TOUCH OF EVIL is Orson Welles's gripping study of corruption and morality, set in a small town just across the Mexican-American border. A powerful police captain, who has framed a young Mexican for the bombing murder of a prominent American businessman, finds his authority challenged by an upright Mexican narcotics detective. But the detective soon learns that some things are not as obvious as they appear at first viewing. Welles's fabulous melodrama is a film noir treasure.
Essential Cinema |
Film Noir |
Theatrical Release |
- Theatrical release: February 1958, without being previewed for critics.

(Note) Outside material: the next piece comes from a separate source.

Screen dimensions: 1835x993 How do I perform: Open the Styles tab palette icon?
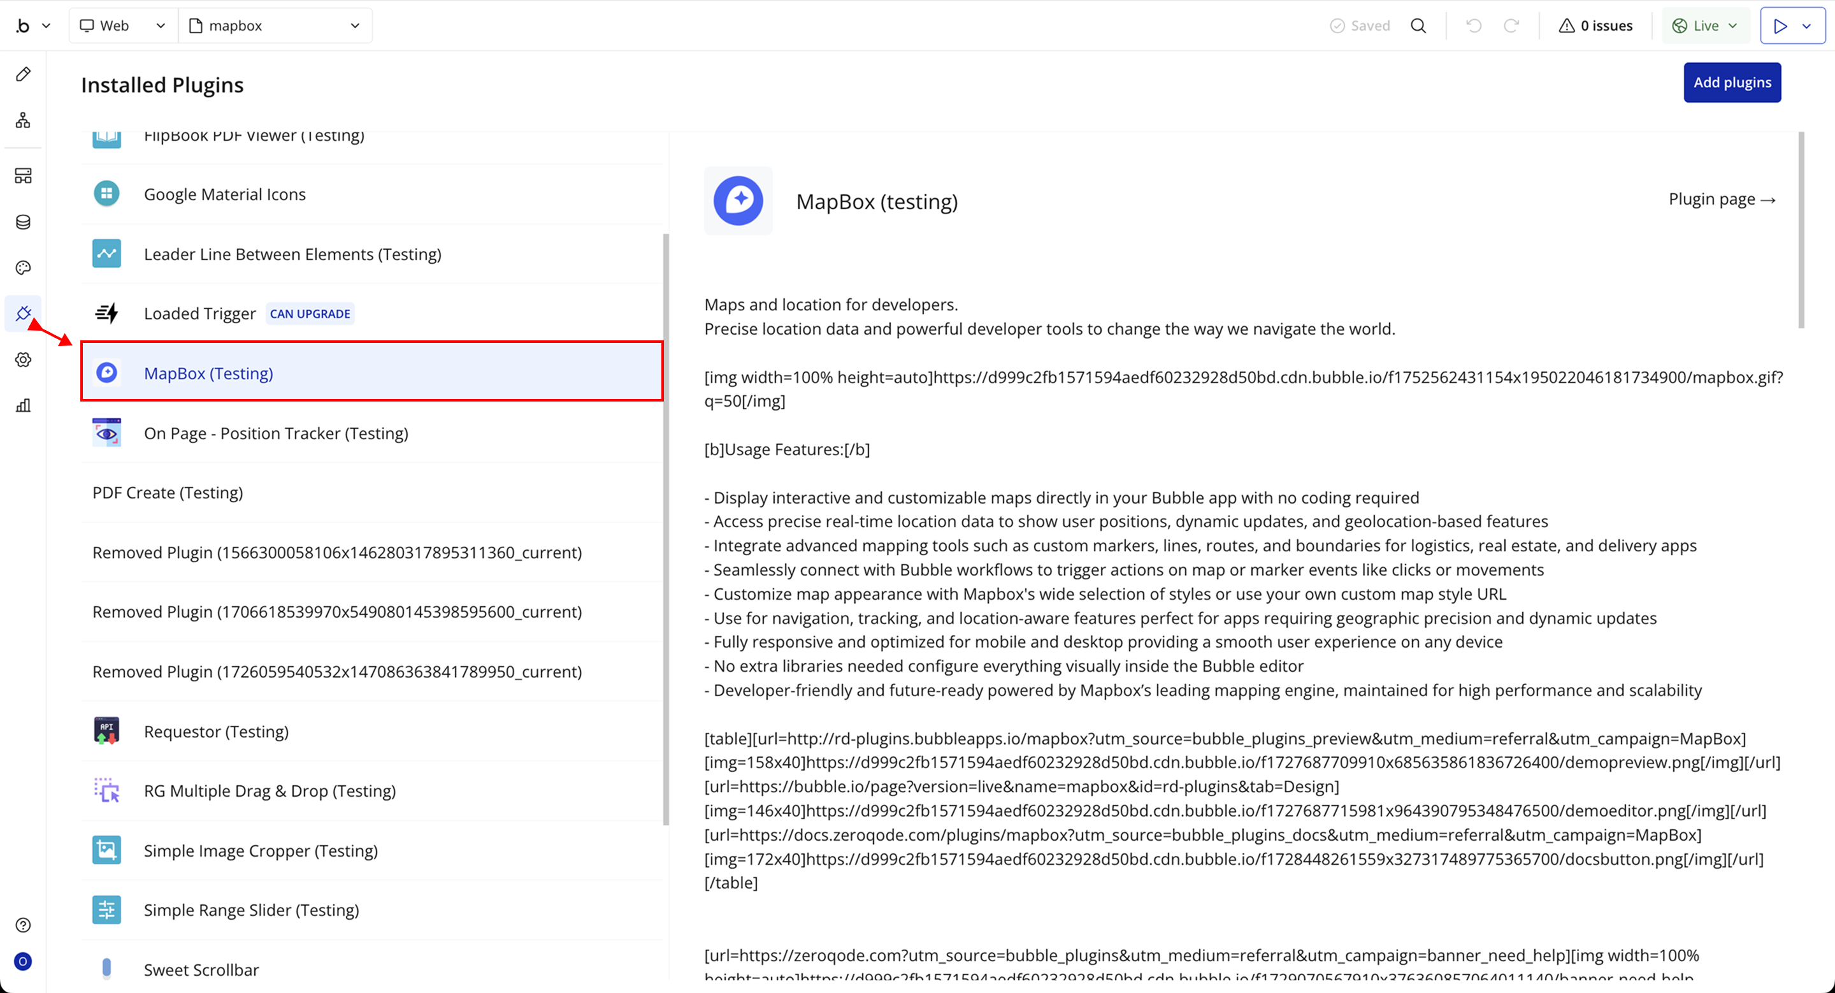coord(23,268)
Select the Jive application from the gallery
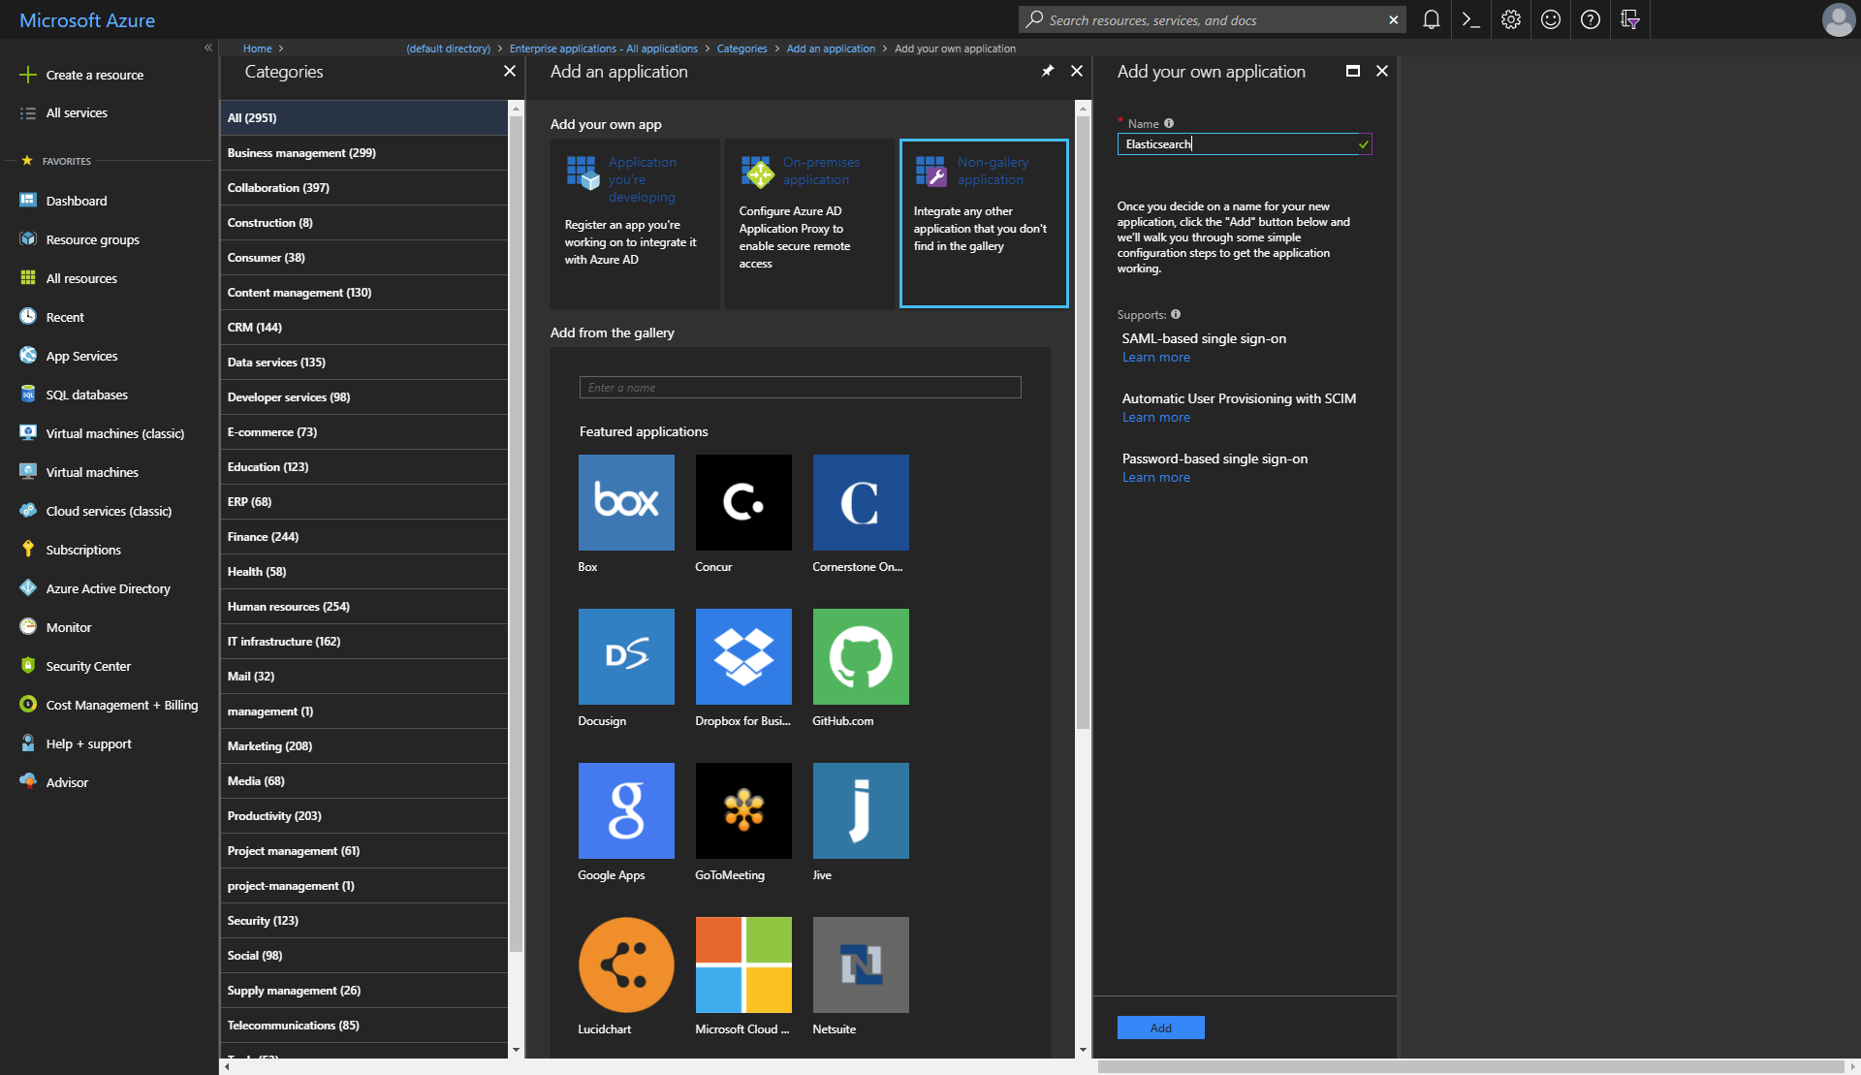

- Filmed in Venice, California, which doubled for Los Robles.
- Rehearsals began on February 9, 1957; shooting began on February 18 and wrapped on April 2.
- TOUCH OF EVIL was added to the Library of Congress National Film Registry in 1993.
- TOUCH OF EVIL was reedited in 1998 based on a 58-page memo that Orson Welles had written to studio head Ed Muhl after Welles's initial displeasure with the original release. The new version was put together by producer Rick Schmidlin and editor Walter Murch, based on the memo that was first written about in a Film Quarterly article by Jonathan Rosenbaum. In the memo, Welles wrote, "I am passing on to you a reaction based on my conviction as to what my picture ought to be, but only what here strikes me as significantly mistaken in your picture."
- The long tracking shot that starts the movie was mimicked in Robert Altman's THE PLAYER. Welles was even prouder of the long take in the scene in Sanchez's apartment--which was completed on the first day of shooting.
- Orson Welles was not supposed to be the director, but as a result of a misunderstanding on the part of Charlton Heston, the producer put him at the helm--but paid him no more money.
- Marlene Dietrich gives a terrifically subtle performance as Tanya. Her character was not in the original script, but Welles added her at the last moment, telling her she should look "dark," as she did in GOLDEN EARRINGS. When the studio saw the rushes that included her, they were shocked.
- Zsa Zsa Gabor also makes a brief cameo as the nightclub owner. She is called a "Special Guest Star" in the credits, along with Dietrich.
- Regarding his heavy makeup, Welles said, "...padded stomach and back, sixty pounds of it, old-age stuff. When I came into the house, before I had a chance to explain that I had to get upstairs and take my makeup off, all these people came up and said, 'Hi, Orson! Gee, you're looking great!'"
- Welles, who rewrote the script in just a matter of days, did not read the novel on which it was based until after he had completed the film.
- A number of Mercury Theatre veterans appear in the film. A virtually unrecognizable Joseph Cotten plays the medical examiner. Gus Schilling, who played Goldie in THE LADY FROM SHANGHAI, makes a brief appearance as Eddie Farnum. And Ray Collins, Jim Gettys from CITIZEN KANE, plays District Attorney Adair.
- Welles wrote the character of Menzies for Lloyd Bridges, but the studio rejected that choice. He was ultimately thrilled with the work of Joseph Calleia, who played Menzies in the film.
- After Welles believed the film was complete, the studio brought in Harry Keller to shoot some more scenes that the studio felt were necessary. The retakes were shot on November 19. Hearing about the new shoot, Welles wrote two letters to Heston nearly demanding he not participate. In the first letter he wrote, "UNLESS THE STUDIO IS STOPPED THEY ARE GOING TO WRECK OUR PICTURE--AND I MEAN WRECK IT....THE RESULT WILL BE GENUINELY BAD." Heston was in a tough spot because he had invested money in the production. Meanwhile, Welles was not even allowed back on the Universal lot. He said, "I was so sure I was going to go on making a lot of pictures at Universal, when suddenly I was fired from the lot." When TOUCH OF EVIL premiered as the second half of a double bill, the main feature was THE FEMALE ANIMAL, directed by Harry Keller.
- Regarding the original released version of the film, Welles told Peter Bogdanovich, "[T]hey didn't absolutely murder it. I was very sorry about the things they did, but the story was still roughly intact when they finished. That wasn't true of ARKADIN, which was just made meaningless by the cutting."
- The film screened at the Brussels World's Fair on June 8, 1958, and won the top prize from a jury that included Jean-Luc Godard and François Truffaut.